>> Begin Data supplied

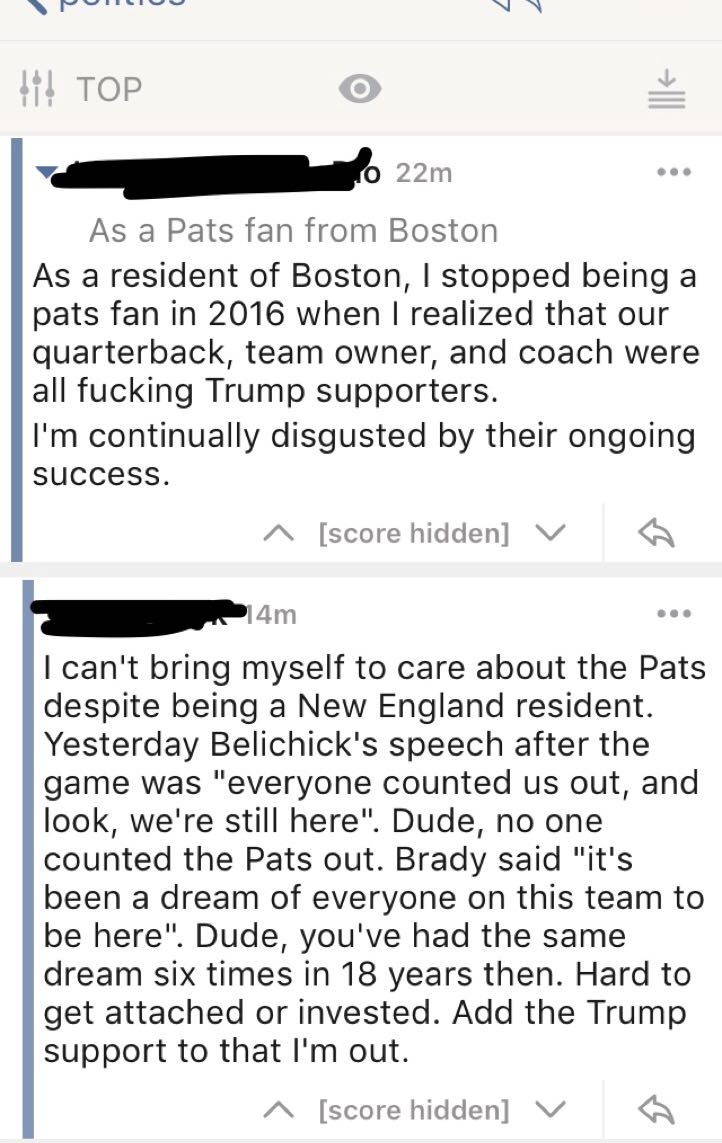Downvote the Boston resident comment
This screenshot has width=722, height=1143.
tap(551, 534)
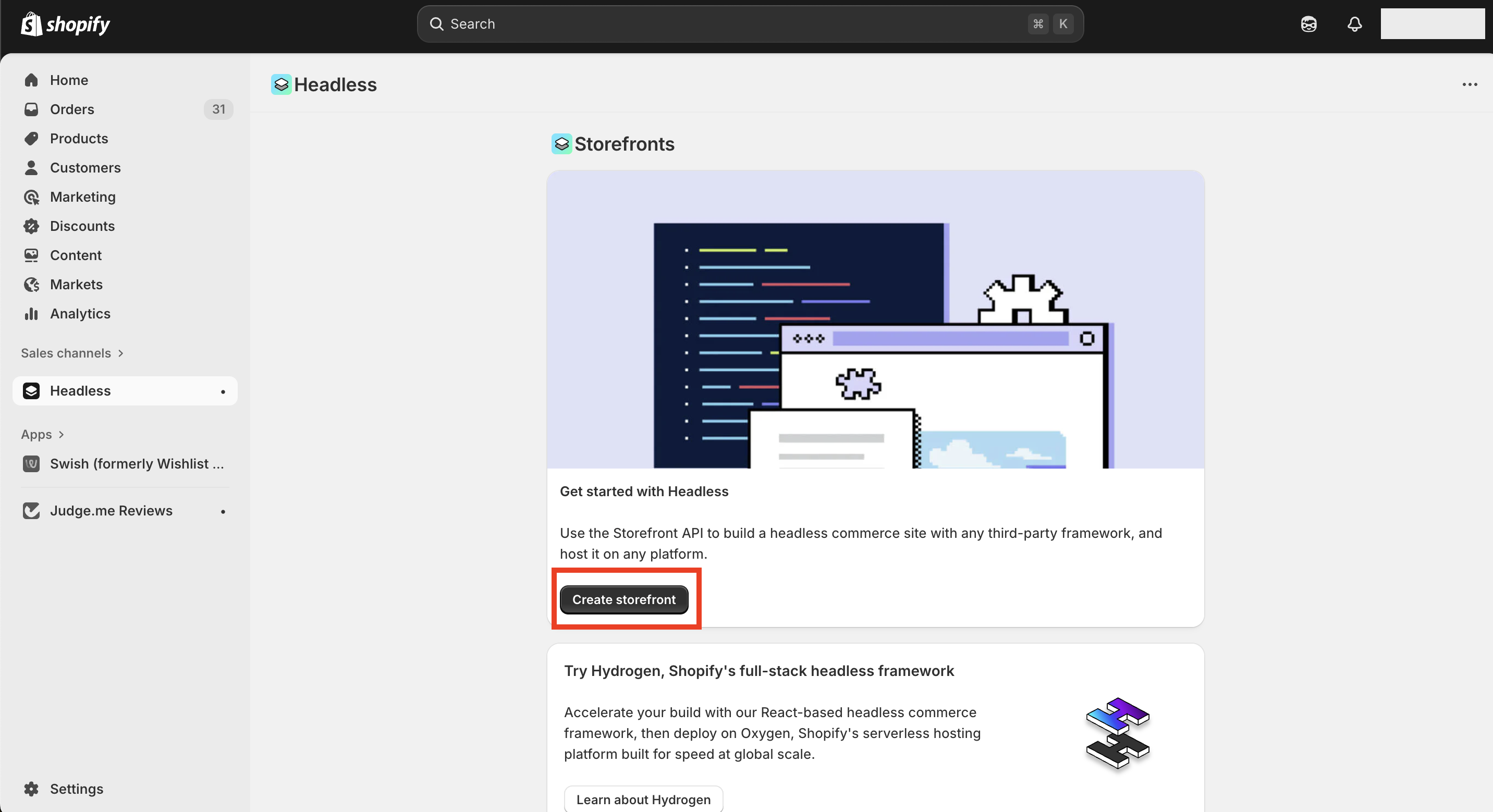Open the page three-dot menu

(x=1469, y=84)
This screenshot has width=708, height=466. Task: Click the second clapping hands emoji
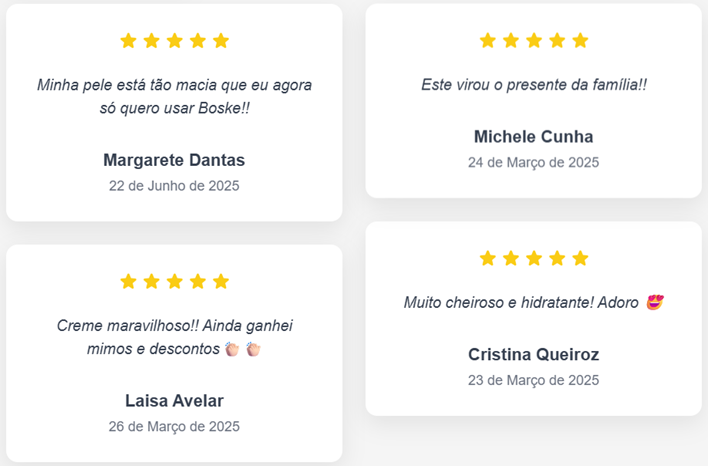(x=253, y=349)
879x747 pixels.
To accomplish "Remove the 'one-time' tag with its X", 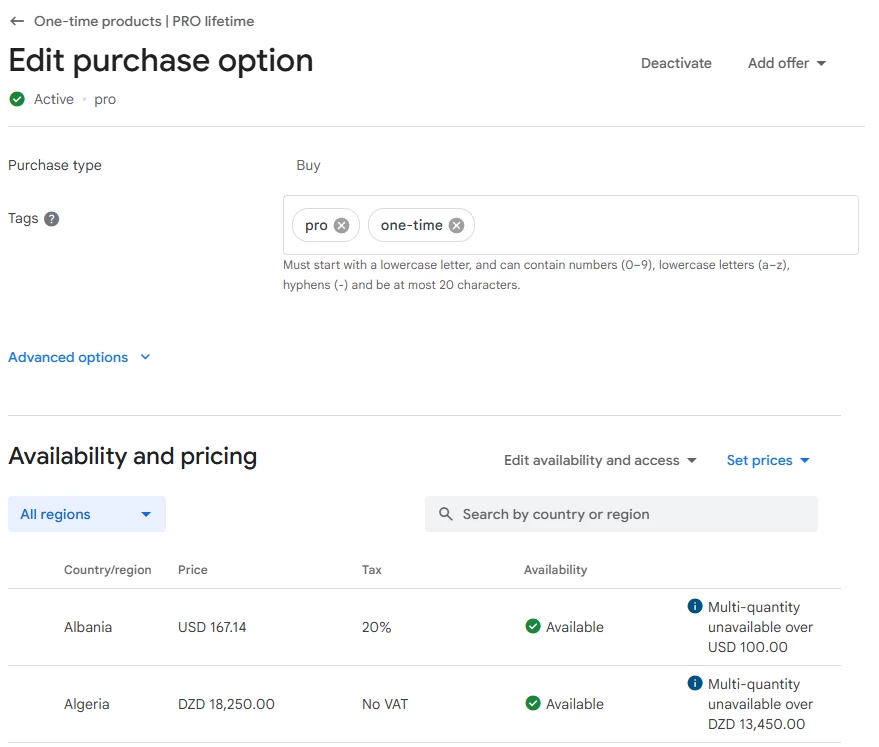I will click(456, 225).
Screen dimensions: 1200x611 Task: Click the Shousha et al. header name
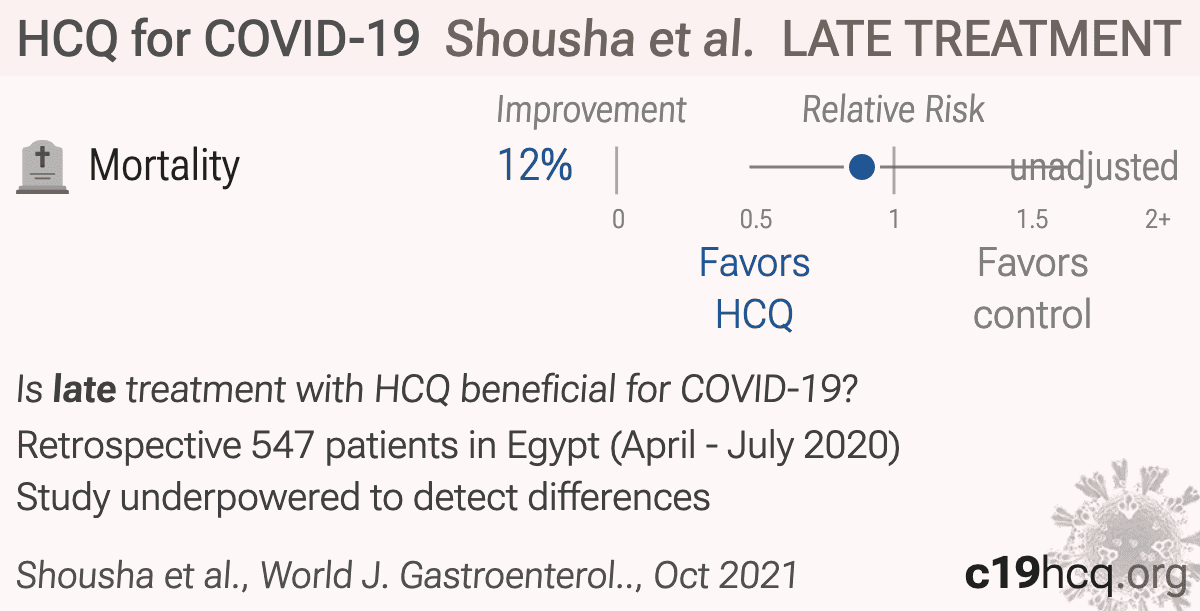(599, 38)
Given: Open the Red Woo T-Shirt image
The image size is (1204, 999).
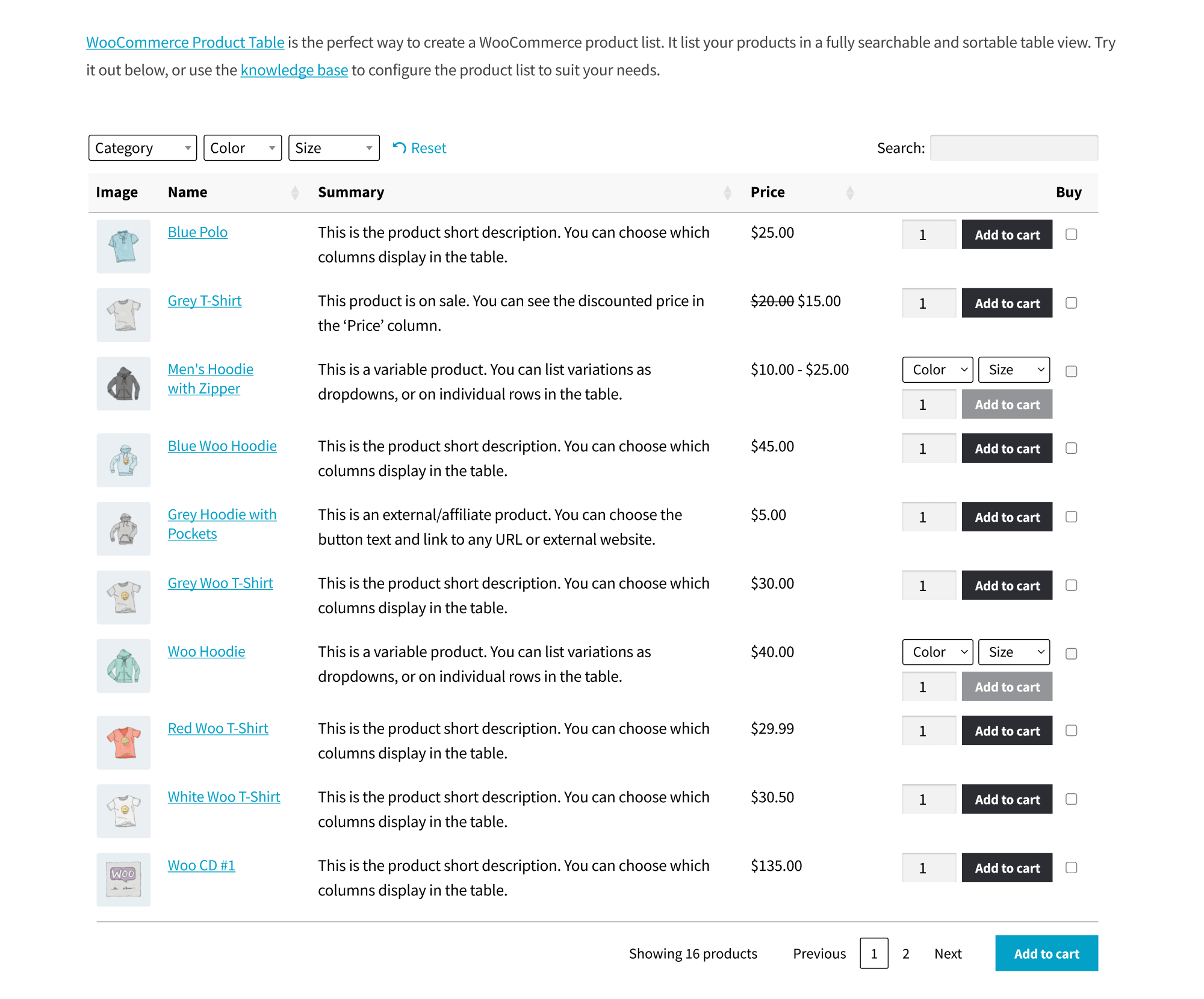Looking at the screenshot, I should 123,742.
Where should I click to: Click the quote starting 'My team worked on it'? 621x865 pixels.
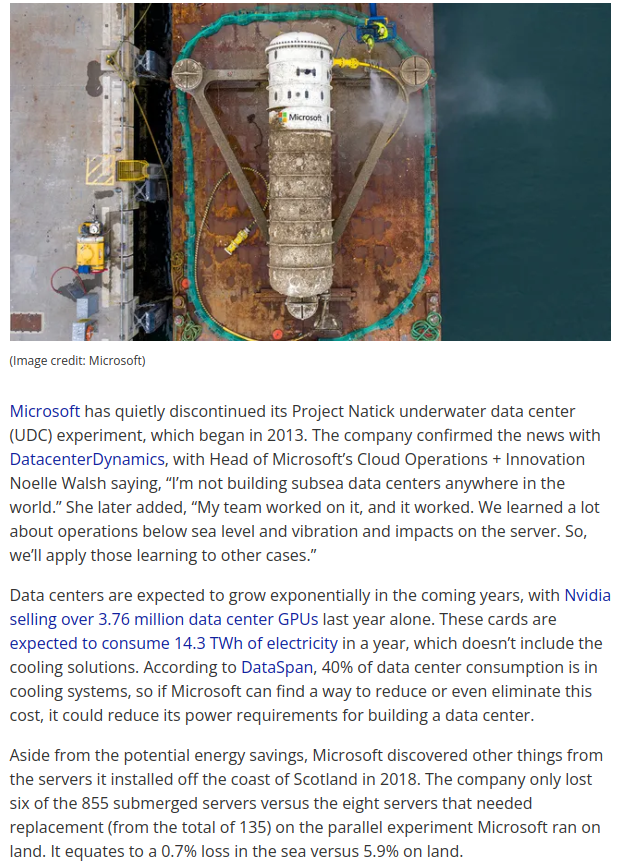(392, 506)
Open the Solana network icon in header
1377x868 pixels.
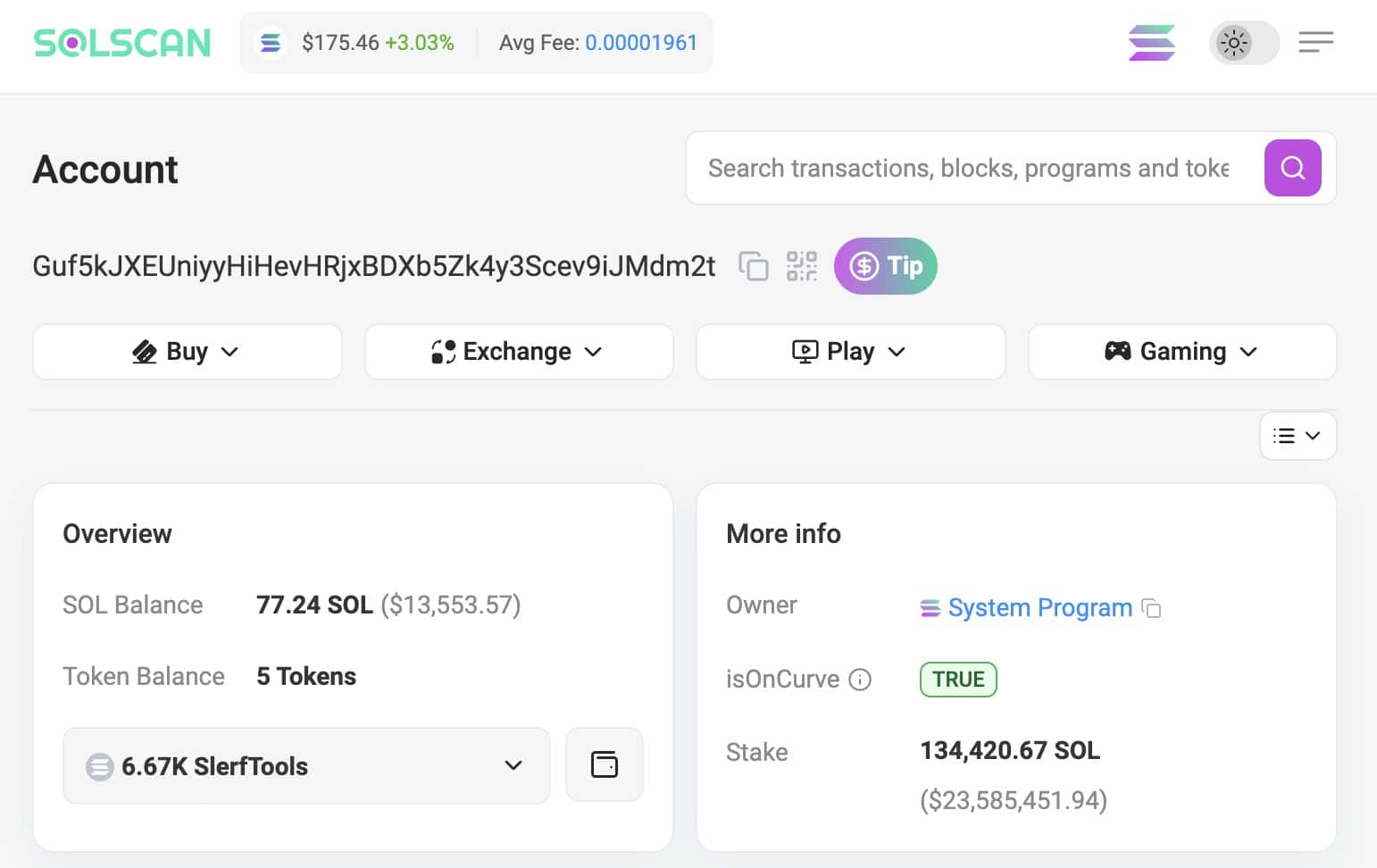tap(1151, 43)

>> End Data supplied

- **Aim**:
Return each line of the records above that contains the word "height".

- **Exercise solution**:
This screenshot has width=722, height=1143.
This screenshot has width=708, height=466. Task: Click the second clapping hands emoji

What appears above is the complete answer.